# **Multiclass Classification Algorithm with Logistic Regression**


# Binary Logistic Regression Pseudocode


Initialize weights $W$ as a vector of small random values or zeros
Initialize bias $b$ as a small random value or zero


function sigmoid(z):
   return 1 / (1 + exp(-z))


For each epoch (iteration over the dataset):
   z = W * X + b 


   y_hat = sigmoid(z)
   loss = - (1 / m) * sum(y * log(y_hat) + (1 - y) * log(1 - y_hat))

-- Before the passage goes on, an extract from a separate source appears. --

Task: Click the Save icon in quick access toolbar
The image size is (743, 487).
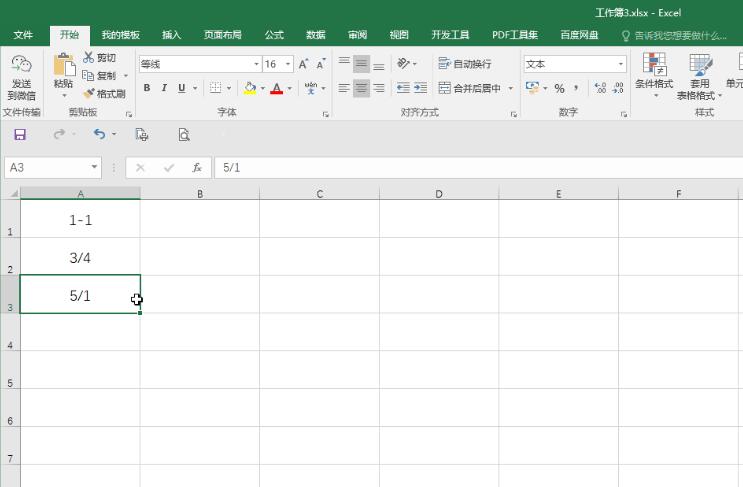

   dW = (1 / m) * X.T * (y_hat - y)  # Gradient of loss with respect to W
   db = (1 / m) * sum(y_hat - y)     # Gradient of loss with respect to b


   W = W - learning_rate * dW
   b = b - learning_rate * db


# Prediction after Training
function predict(X_new):
   z_new = W * X_new + b
   y_new_hat = sigmoid(z_new)


   if y_new_hat >= 0.5:
       return 1
   else:
       return 0



# All-Pairs Logistic Regression Approach

In the all-pairs approach for multi-class classification, multiple logistic regression models are trained for each pair of classes. Here’s the math involved:

The total number of unique pairs of classes for $K$ classes is:

$\text{Number of pairs} = \binom{K}{2} = \frac{K(K - 1)}{2}$

For each pair of classes $(C_i, C_j)$, we build a binary logistic regression model to distinguish between data points in $C_i$ and $C_j$.

### Probability Estimation
The probability that a data point $x$ belongs to class $C_i$ rather than $C_j$ is given by:

$P(y = 1 | x; \theta^{(i, j)}) = \frac{1}{1 + e^{-\theta^{(i, j) \top} x}}$

where $ \theta^{(i, j)}$ is the parameter vector specific to the classifier for classes $C_i$ and $C_j$.

### Loss Function and Optimization
To learn $\theta^{(i, j)}$, we minimize the binary cross-entropy loss for the data points belonging to classes $C_i$ and $C_j$, denoted $X^{(i, j)}$:

$\mathcal{L}^{(i, j)}(\theta^{(i, j)}) = - \sum_{k \in X^{(i, j)}} \left( y_k^{(i, j)} \log P(y = 1 | x_k; \theta^{(i, j)}) + (1 - y_k^{(i, j)}) \log P(y = 0 | x_k; \theta^{(i, j)}) \right)$

We use gradient-based optimization (e.g., gradient descent) to minimize this loss function for each pair.

### Pseudocode
input:  

    training set $S = (x_1,y_1),...,(x_m,y_m)$  

    algorithm for binary classification A   

for each $i,j \in \mathcal{Y} s.t. i < j$  

    initialize $S_{i,j}$ to be the empty sequence  

    for t = 1,...,m  

        If $y_t = i$ add $(x_t,1)$ to $S_{ij}$  

        If $y_t = j$ add $(x_t,-1)$ to $S_{ij}$  

    Let $h_{i,j} = A(S_{ij})$  

output:  

    the multiclass hypothesis defined by $h(x) \in argmax_{i \in \mathcal{Y}}(\sum_{j \in \mathcal{Y}} sign(j-i) h_{i,j}(x))$


# Binary Logistic Regression Math
Logistic Regression uses the sigmoid function, which is defined as follows:
$$
\sigma(z) = \frac{1}{1 + e^{-z}}
$$
where z is $\langle w,x \rangle$
This function takes in values of $X = \mathbb{R}^d$ and outputs continuous values in [0,1] that correspond to probabilities that are used to classify the points as $Y$ = {1, -1}.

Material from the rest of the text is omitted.